He’s been the president of the European Parliament since the end of January, and he certainly has his work cut out for him. At the end of this week, German Hans-Gert Poettering will play a crucial role at a summit in Berlin that marks the 50th anniversary of the founding of Europe. EU members will draw up what’s known as the Berlin Declaration, a strategy to try to end the impasse over a stalled constitution. In Strasbourg, Poettering spoke to EuroNews about his vision for the bloc’s future.
EuroNews: Before coming into existence, the Berlin Declaration has faced severe criticism. According to you, will it manage to be a useful document for Europe?

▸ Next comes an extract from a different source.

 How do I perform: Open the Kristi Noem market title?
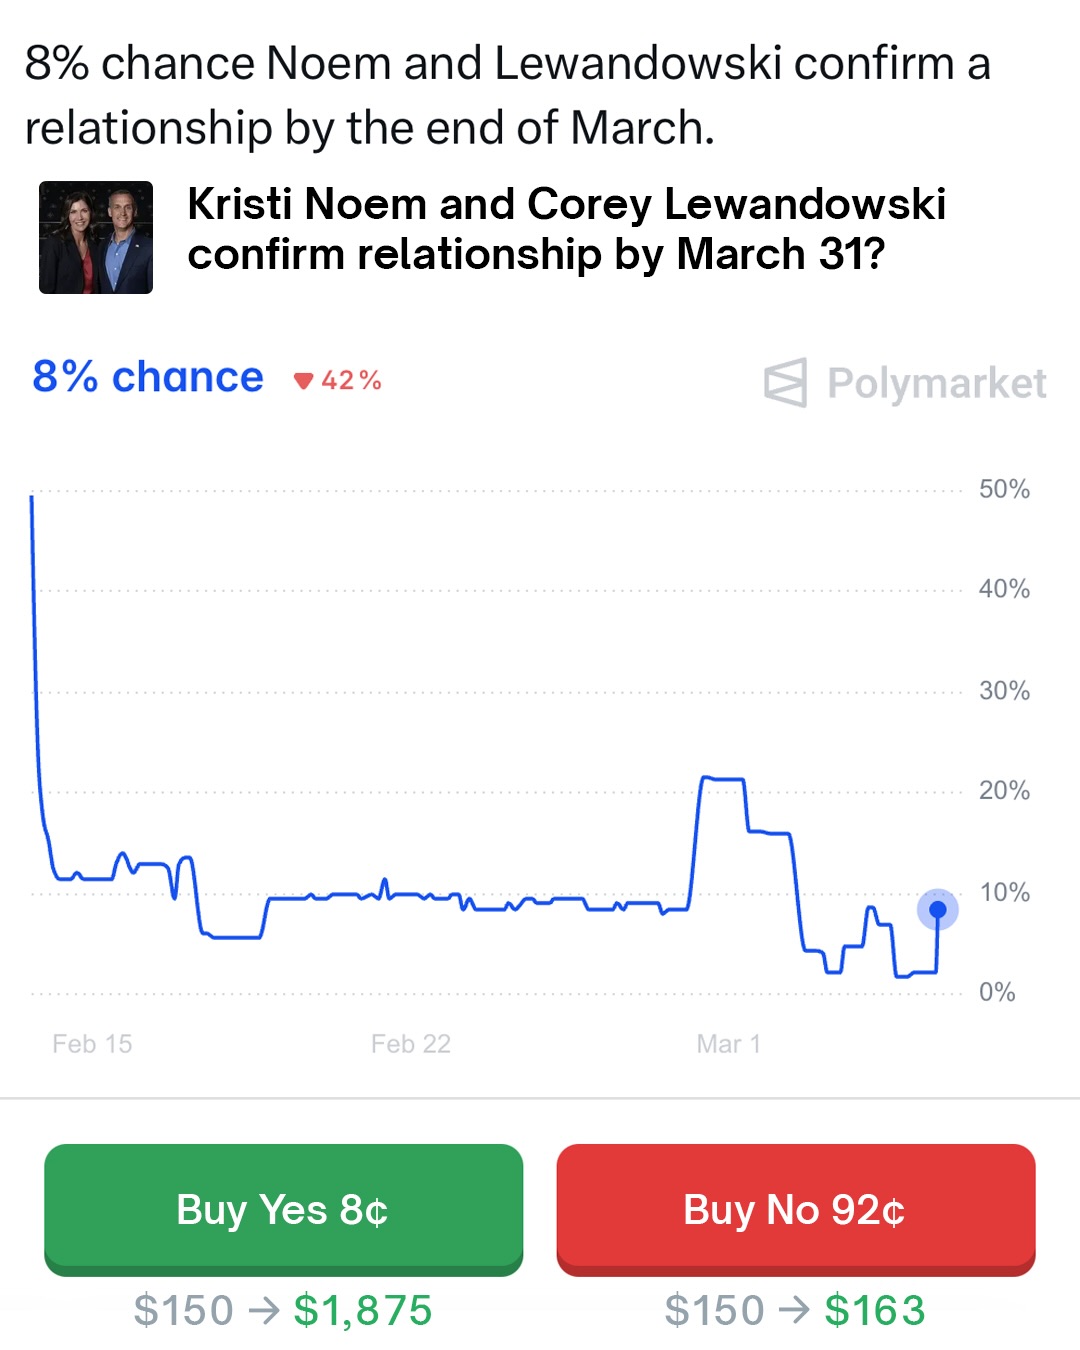coord(566,229)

Poettering: I think it’s very positive that the three European institutions are planning to adopt this declaration – if we all agree. But I do believe this will happen. At a dinner during the European summit in Brussels, the heads of state and governments, and the president of the European Commission and I, discussed the declaration. The result – and I am certain about this – is that we will achieve a consolidated text, which is able to serve as psychological and political preparation for the summit of heads of state and government on the 21st and 22nd of June. This is where we will hopefully get a roadmap and a mandate, so we know how to continue with the constitution. We have to see this as something ongoing, one step at a time: the successful Brussels summit on the climate; the solemn Berlin Declaration on the 25th of March; and then the Summit on the 21st and 22nd of June in Brussels. That’s development. If trust between all parties increases and Europeans have more confidence in Europe, then we will achieve European unity. We will end up being successful.
EuroNews: You said the Berlin Declaration should refer to European values. Could you be more precise about what those values are?
Poettering: Yes, I think it’s very important that we talk about our success, which includes our European values. If we have different opinions, we don’t attack each other. We are making use of the European institutions. They are founded on law. We are having political debate and reaching decisions. The perception of solidarity is important for the future of Europe. All of these should be written in the declaration – of course – as well as challenges like globalisation, climate change, dialogue between cultures, questions of immigration and asylum. Also, questions more far-reaching, such as the energy supply, must be included in the declaration, the biggest challenges of the 21st century. And it’s also very important that we find commitment from the European institutions and member states, that we’re able to start with necessary reforms in order to cope with these challenges.
EuroNews: Should a special stress be put on the social dimension of the European Union?
Poettering: I think this is an important point, since we are discussing globalisation mainly from the economic perspective. We cannot only limit it to the market or competition – that is important too, but we do have to preserve our European social model and this should be part of the declaration.
EuroNews: And should we speak about a new Treaty or a new Constitution?
Poettering: At the end of the day it’s more important to preserve the substance of the treaty and bring it to reality, than to stick strictly to the words. If we can keep the substance of the constitution, then there is no need to call it a constitution. Because, anyway, the name doesn’t carry the same importance, in terms of meaning, as the content.
EuroNews: Do you consider – as many do – that the French presidential election is currently the main obstacle to any progress on a European level?
Poettering: It’s not only the French question and, unfortunately, the French “no” in a referendum. Other countries are also hesitating. I don’t want to mention the countries in particular, because I want results. And you can’t get results if you’re blaming or accusing other governments or countries, instead of coming closer together. We have to come closer together. Europe is about agreement, compromise. If we’re not able to agree, then we don’t get results. And if a country blocks the agreement we achieve with a veto, then the country isolates itself and doesn’t have the right anymore to ask for solidarity from the others.
EuroNews: Looking ahead 50 years, how should the first century of the Rome Treaty be celebrated?
Poettering: I do hope that at that time we will have a European Union capable of acting, a European Union that is strong, democratic, and that we can defend our values and interests in the world. I hope Europeans will be proud of the last one hundred years and they walk with confidence into the second century of a unified Europe.